# Start of Data for processing

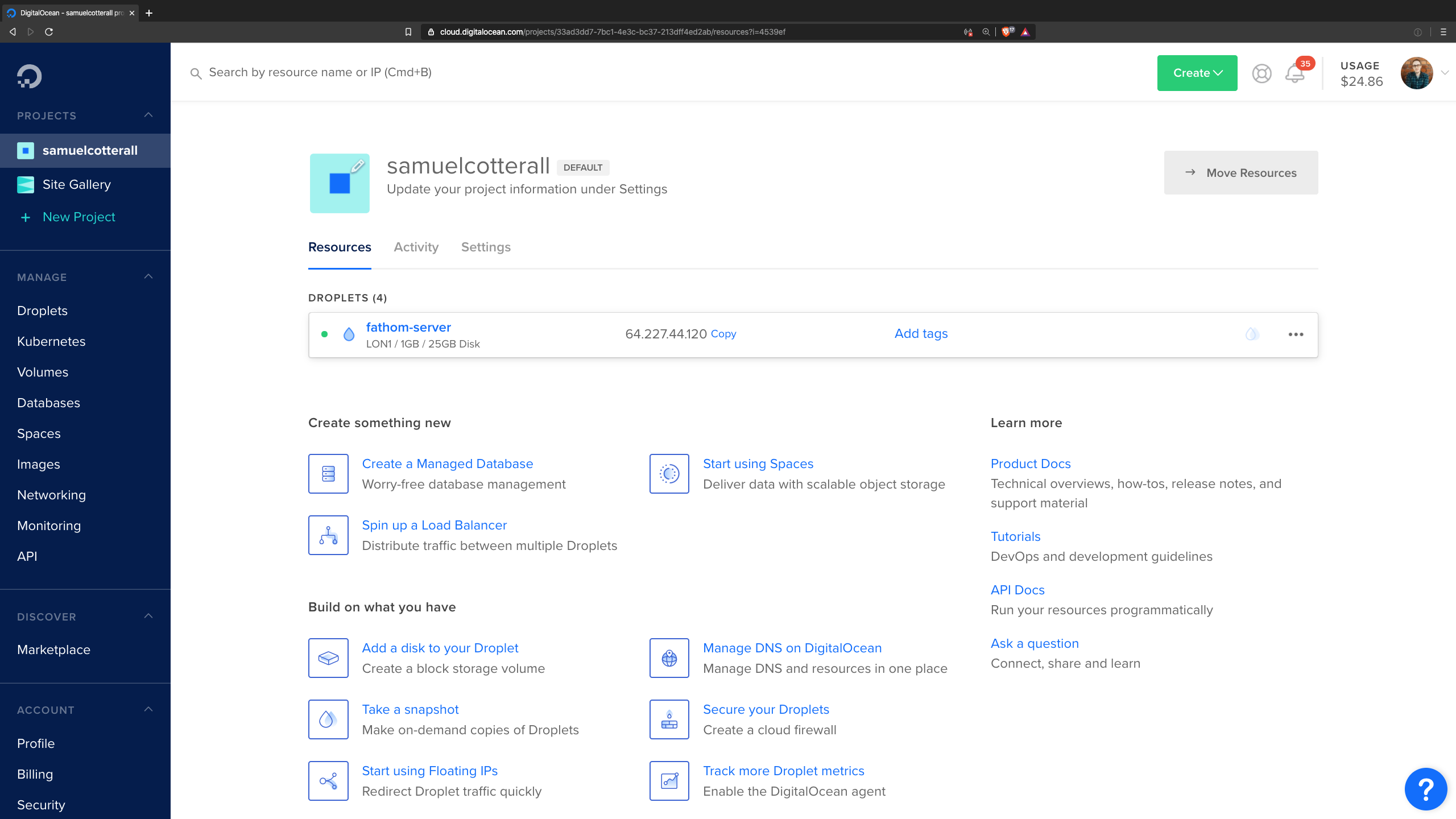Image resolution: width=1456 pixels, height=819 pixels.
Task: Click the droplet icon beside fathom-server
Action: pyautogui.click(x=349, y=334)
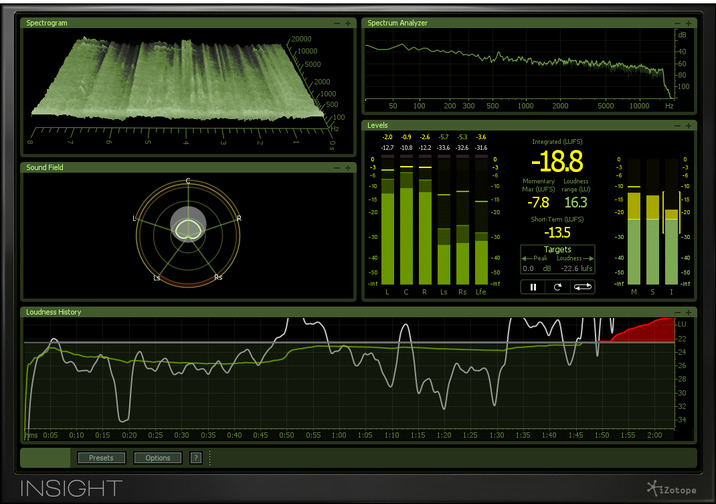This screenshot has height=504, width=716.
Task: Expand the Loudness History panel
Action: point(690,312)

# End of Data for processing

### Task prompt
Reproduce every item above word for word, leaving the pictures out.

### Response
Image resolution: width=1456 pixels, height=819 pixels.
Task: Click the droplet icon beside fathom-server
Action: pyautogui.click(x=349, y=334)
This screenshot has height=504, width=716.
Task: Expand the Loudness History panel
Action: point(690,312)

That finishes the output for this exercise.